◆ **Exercise goal**
The lines to find are those in the entries that hold the word "status"; copy every one of them.

[Extracted data entries]
>>>

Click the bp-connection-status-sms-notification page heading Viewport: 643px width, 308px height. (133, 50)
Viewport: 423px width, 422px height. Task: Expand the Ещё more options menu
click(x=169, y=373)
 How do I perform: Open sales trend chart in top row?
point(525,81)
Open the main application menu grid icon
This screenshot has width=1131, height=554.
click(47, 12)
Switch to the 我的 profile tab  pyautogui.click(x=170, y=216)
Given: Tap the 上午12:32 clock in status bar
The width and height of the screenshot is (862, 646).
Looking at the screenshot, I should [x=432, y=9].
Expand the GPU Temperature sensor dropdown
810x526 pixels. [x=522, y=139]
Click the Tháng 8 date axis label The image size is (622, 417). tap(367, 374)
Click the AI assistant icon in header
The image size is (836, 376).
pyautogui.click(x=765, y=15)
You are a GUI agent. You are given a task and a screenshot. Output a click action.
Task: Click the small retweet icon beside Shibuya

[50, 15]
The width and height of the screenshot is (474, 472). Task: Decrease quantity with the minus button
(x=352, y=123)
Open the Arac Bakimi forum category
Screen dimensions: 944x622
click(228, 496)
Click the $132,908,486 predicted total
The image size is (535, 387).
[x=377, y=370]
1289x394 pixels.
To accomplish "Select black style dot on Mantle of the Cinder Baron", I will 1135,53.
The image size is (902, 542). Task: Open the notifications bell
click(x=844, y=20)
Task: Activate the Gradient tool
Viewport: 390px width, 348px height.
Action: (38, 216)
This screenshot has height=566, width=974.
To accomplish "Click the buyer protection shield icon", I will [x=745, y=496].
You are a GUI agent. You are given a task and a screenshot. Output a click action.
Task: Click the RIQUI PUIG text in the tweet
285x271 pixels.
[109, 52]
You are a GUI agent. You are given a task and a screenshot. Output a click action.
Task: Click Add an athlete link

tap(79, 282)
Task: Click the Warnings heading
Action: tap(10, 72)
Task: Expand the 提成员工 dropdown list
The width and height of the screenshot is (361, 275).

<<<

◆ **Response**
Click the bp-connection-status-sms-notification page heading Viewport: 643px width, 308px height. (133, 50)
Given: Tap the 上午12:32 clock in status bar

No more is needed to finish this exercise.